**MATERIAL PROVIDED:**
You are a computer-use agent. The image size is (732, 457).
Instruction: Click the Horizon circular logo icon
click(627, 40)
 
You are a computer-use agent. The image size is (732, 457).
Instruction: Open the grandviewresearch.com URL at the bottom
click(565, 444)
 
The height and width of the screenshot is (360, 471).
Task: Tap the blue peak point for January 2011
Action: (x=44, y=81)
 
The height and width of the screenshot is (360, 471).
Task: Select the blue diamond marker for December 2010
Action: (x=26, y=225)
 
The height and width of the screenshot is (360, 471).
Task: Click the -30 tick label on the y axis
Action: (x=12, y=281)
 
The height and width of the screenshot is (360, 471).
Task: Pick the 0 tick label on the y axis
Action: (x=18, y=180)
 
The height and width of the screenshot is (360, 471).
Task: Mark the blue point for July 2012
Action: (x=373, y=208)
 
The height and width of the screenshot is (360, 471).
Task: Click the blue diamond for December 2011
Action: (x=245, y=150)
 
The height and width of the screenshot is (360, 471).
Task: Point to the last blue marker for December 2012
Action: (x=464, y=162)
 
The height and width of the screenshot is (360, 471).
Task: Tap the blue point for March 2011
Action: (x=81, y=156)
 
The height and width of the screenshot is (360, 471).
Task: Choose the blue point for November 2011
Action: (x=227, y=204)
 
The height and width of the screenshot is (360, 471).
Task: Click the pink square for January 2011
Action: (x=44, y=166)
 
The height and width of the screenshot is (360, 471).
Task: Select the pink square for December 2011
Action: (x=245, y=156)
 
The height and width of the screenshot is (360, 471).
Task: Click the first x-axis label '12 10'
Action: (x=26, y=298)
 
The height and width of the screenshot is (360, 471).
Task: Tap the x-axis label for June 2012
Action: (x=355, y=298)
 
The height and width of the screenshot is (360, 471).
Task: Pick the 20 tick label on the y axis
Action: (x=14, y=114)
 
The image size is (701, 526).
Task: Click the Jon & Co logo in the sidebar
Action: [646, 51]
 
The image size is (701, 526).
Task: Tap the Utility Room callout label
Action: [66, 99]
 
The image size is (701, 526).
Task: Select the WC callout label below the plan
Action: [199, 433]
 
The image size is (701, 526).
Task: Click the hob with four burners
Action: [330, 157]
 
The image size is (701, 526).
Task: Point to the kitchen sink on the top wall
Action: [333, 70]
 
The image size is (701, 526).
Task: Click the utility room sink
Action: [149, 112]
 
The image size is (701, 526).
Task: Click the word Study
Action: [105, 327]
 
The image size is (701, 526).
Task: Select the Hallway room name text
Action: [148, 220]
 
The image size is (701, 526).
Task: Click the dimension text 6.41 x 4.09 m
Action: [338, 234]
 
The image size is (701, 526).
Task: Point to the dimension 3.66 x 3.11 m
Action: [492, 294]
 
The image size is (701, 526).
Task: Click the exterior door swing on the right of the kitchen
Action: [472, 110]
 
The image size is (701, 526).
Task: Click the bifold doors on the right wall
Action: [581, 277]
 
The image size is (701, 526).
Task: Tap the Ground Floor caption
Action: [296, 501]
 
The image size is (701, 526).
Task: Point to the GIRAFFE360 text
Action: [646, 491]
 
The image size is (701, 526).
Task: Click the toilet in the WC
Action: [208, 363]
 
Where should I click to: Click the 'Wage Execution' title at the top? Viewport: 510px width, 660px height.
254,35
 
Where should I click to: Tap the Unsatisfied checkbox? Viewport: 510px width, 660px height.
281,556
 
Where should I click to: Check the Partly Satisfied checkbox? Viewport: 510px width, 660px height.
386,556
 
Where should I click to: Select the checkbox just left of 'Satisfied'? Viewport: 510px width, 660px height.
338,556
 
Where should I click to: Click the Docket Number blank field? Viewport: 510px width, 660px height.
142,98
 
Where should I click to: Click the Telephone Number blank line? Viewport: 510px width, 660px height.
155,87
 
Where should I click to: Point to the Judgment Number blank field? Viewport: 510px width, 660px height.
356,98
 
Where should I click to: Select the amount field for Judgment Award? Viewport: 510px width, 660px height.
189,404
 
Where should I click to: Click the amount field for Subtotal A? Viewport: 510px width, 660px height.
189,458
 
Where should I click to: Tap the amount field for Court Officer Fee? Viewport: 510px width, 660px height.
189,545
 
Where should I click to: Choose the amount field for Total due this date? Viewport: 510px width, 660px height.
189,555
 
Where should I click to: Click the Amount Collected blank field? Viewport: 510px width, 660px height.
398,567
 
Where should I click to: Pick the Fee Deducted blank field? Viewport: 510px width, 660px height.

**EXERCISE TASK:**
Scale everything from the line containing "Where should I click to: Select the checkbox" down to the end of the material: repeat each line, requests included, and multiply every coordinate in the answers by 2, rounding to whole numbers with halves going up. Leave the numbers in the requests unchanged.

**FULL ANSWER:**
Where should I click to: Select the checkbox just left of 'Satisfied'? Viewport: 510px width, 660px height.
676,1112
 
Where should I click to: Click the Docket Number blank field? Viewport: 510px width, 660px height.
284,196
 
Where should I click to: Click the Telephone Number blank line? Viewport: 510px width, 660px height.
310,174
 
Where should I click to: Point to the Judgment Number blank field? Viewport: 510px width, 660px height.
712,196
 
Where should I click to: Select the amount field for Judgment Award? Viewport: 510px width, 660px height.
378,808
 
Where should I click to: Click the amount field for Subtotal A? Viewport: 510px width, 660px height.
378,916
 
Where should I click to: Tap the amount field for Court Officer Fee? Viewport: 510px width, 660px height.
378,1090
 
Where should I click to: Choose the amount field for Total due this date? Viewport: 510px width, 660px height.
378,1110
 
Where should I click to: Click the Amount Collected blank field? Viewport: 510px width, 660px height.
796,1134
 
Where should I click to: Pick the Fee Deducted blank field? Viewport: 510px width, 660px height.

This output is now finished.